# fun facts i learned at my lfs



## Buckman (Jan 10, 2007)

1- baby red bellies will not attack each other as long as they are the same size
2- an armatus (vampire tetra) is a piranha
3- oscars do not grow quickly
4- eels like to be pet
5- a change in water temperature any more than 3 degrees will automatically give a fish ick

:laugh:







:laugh:







:laugh:







:laugh:


----------



## Tensa (Jul 28, 2008)

this should have been posted in the lounge so a newbie doesnt take you serious. none the less still funny.


----------



## THE BLACK PIRANHA (Dec 8, 2003)

That is exactly what I was expecting to read when I seen seen the title. People are so stupid, how do they come up with this crap?


----------



## pirairtool (Nov 12, 2005)

Its amazing how many local fish stores do have crap knowledge.

When i first started fish keeping around6 years ago, my lfs said that when doing water changes put your hose in to the juwel filter which will take all the chlorine out of the new water going in!???!!

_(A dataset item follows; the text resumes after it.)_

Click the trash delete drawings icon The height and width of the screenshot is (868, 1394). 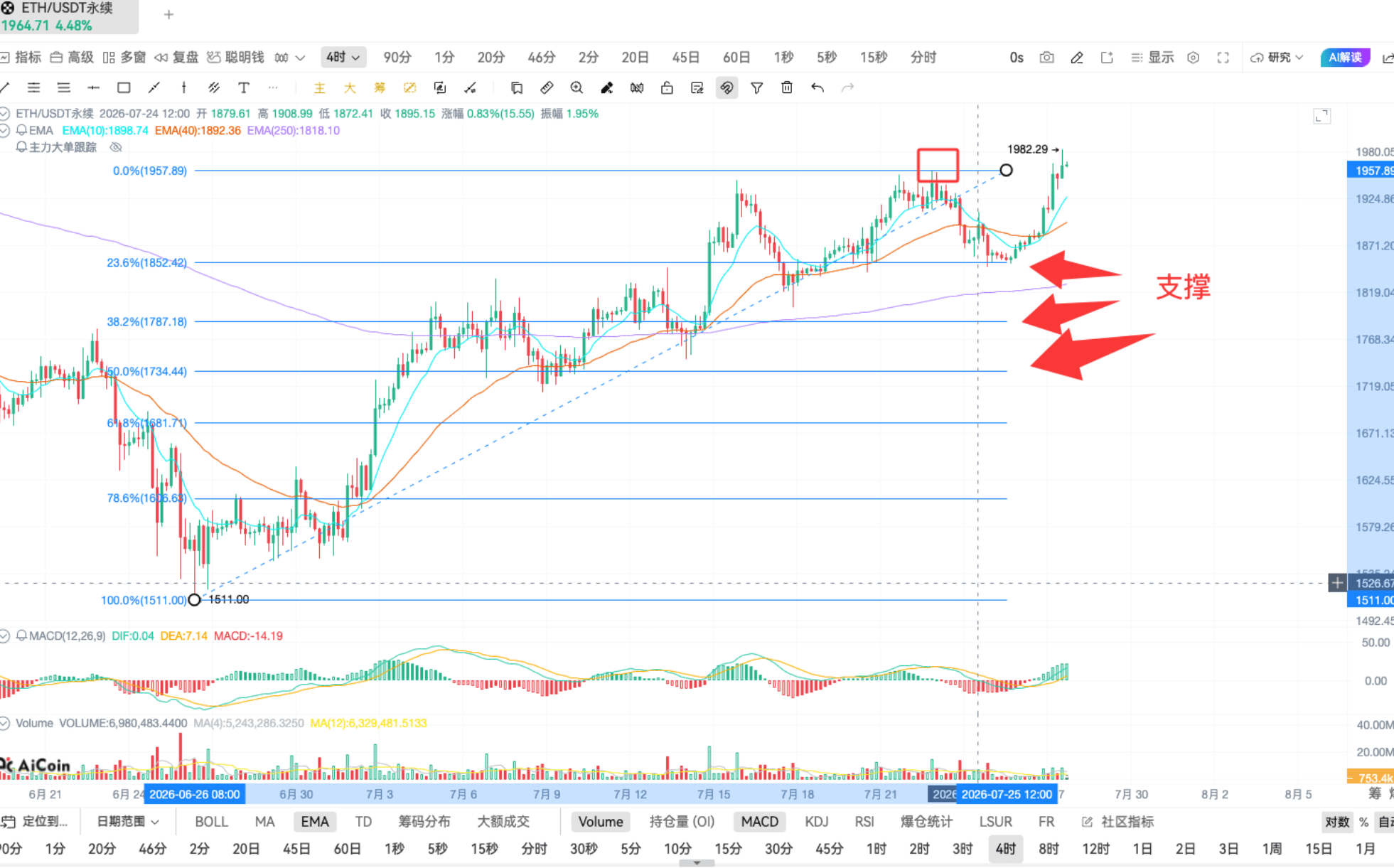pos(787,87)
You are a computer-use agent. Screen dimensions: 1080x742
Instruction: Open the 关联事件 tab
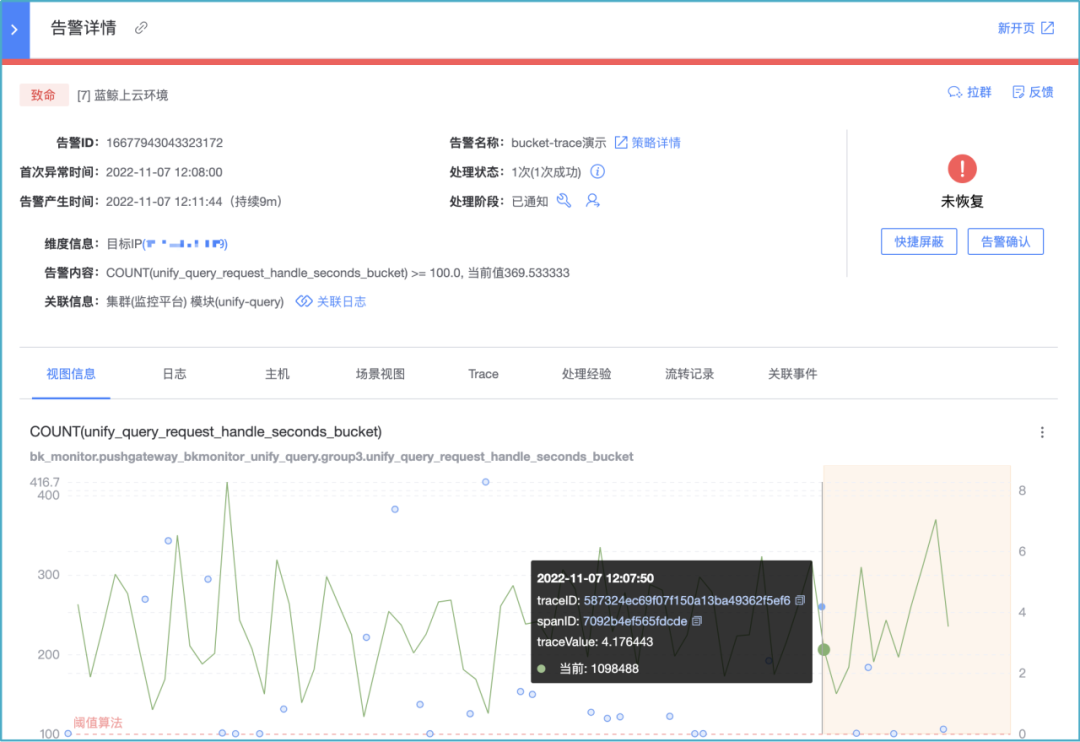pyautogui.click(x=793, y=374)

At the time i thought yeah great idea, but then it dawned on me, all its doing is killing the filter and my tank!


----------



## Buckman (Jan 10, 2007)

edited the title







it was really hard for me not to laugh in the guys face. i started to try to explain that the armatus was not a piranha but i wasnt getting anywhere so i gave up and just enjoyed the idiocy.


----------



## notaverage (Sep 10, 2005)

Thats what I figured.
THe wonderful FACTS from the LFS...I was told that P that a store had was a Hybrid Red Belly RHOM...
I was like OHHHH really?

It was a Sanch according to the responses I got on the thread.... I had to laugh.


----------



## Tensa (Jul 28, 2008)

yea NA that one was funny because they cant even fertilize each other because they are so different so its not even remotely possible to have a hybrid redbelly...burple...black...super...diamond rhom or watever they want to label it lol


----------



## philbert (Mar 8, 2007)

friggin idiots


----------



## Da' Manster! (Sep 1, 2009)

Ditto to all the above responses...Hell, I've been through the same thing with Riverdale Pets (LFS) and they specialize in Piranhas!


----------



## His Majesty (Apr 5, 2005)

philbert said:


> friggin idiots


:nod: too many of them around


----------



## Buckman (Jan 10, 2007)

i forgot one more thing haha. the owner had a fish in a bag acclimating to the temp of a tank and he proceeded to explain to me that the stress tabs in the bag would keep the fish from being stressed as he picked up the bag and shook it to dissolve the tablets.


----------



## TurboVtec93 (Nov 29, 2006)

LMAO, the best part about going to a LFS is testing employees knowledge. I love to go in and ask questions about Ps and see what kind of answers I get.


----------



## mose (Oct 12, 2009)

my LFC told me to feed them goldfish. thank god i got the fish the same day they arrived at the pet store.


----------



## Wide_Eyed_Wanderer (Aug 22, 2006)

Aren't most LFS employees just any old young part-timers off the street anyway for the most part? Anyone work at a LFS what sort of training do they give you?


----------



## Armand_caribe (Sep 9, 2009)

Buckman said:


> i forgot one more thing haha. the owner had a fish in a bag acclimating to the temp of a tank and he proceeded to explain to me that the stress tabs in the bag would keep the fish from being stressed as he picked up the bag and shook it to dissolve the tablets.


This one is funny......


----------



## James Bond (Apr 4, 2009)

You should let them know that anti-freeze will help with plant growth.


----------



## Poloute (Aug 27, 2008)

speakyourmind said:


> Aren't most LFS employees just any old young part-timers off the street anyway for the most part? Anyone work at a LFS what sort of training do they give you?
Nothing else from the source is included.